Perhaps that’s true on some level, but not as much as you may think.
Don’t get me wrong, I hate TV news with a passion. I’ve never dreamt of a career in broadcasting, and I’ve been making fun of what TV anchors call “reporting” since my high school journalism days.
TV news — almost without fail — does sensationalize, half-report and ignore the good for the gory.
But blaming big media — cable TV and the big newspapers — for the ills of our society is simply looking for a scapegoat instead of looking in the mirror.
Media — from CNN to The Natchez Democrat — is a business.
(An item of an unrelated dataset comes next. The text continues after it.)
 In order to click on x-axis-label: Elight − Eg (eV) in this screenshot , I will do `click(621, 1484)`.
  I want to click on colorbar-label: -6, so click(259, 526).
In order for a business to succeed, it has to give the customers what they want.
The customers of media are TV watchers and newspaper readers — basically, you.
And whether you personally believe it or not, you have an innate curiosity for the bad, the abnormal, the gory.
Newspaper circulation experts have known for hundreds of years that a newspaper sitting in the rack with the word “murder” in the headline will sell out long before a newspaper proclaiming “helping hands.”
TV news analysts know ratings are high when a cowardly lunatic with bright red hair who entered a theater in tactical gear with a loaded arsenal is on the screen.
And since all media is a business, no reporter would have the funding to get to the story about Alex Teves — the guy everyone loved in high school — or the local Rotary Club that donated $2,000 to charity if it didn’t report the gory details of the latest crime in order to attract America’s attention and pay the bills.
Big media is, in many, many ways, an entirely different ball game than what our staff at this newspaper does every day.
We made it a policy decades ago that we’d go out of our way to report the positive — not just the negative. That’s why you see a “Bright Future” story highlighting local students every week, photos from church events, previews of fundraisers and much, much more in our newspaper every day.
But at the same time, if a lunatic commits a crime in Natchez, we’ll work to find out as many details about him as we do his victims. We’ll do that not because he deserves the attention, but because you want the answers.
Point the finger at the media if you like, but until America’s interests change, its media won’t.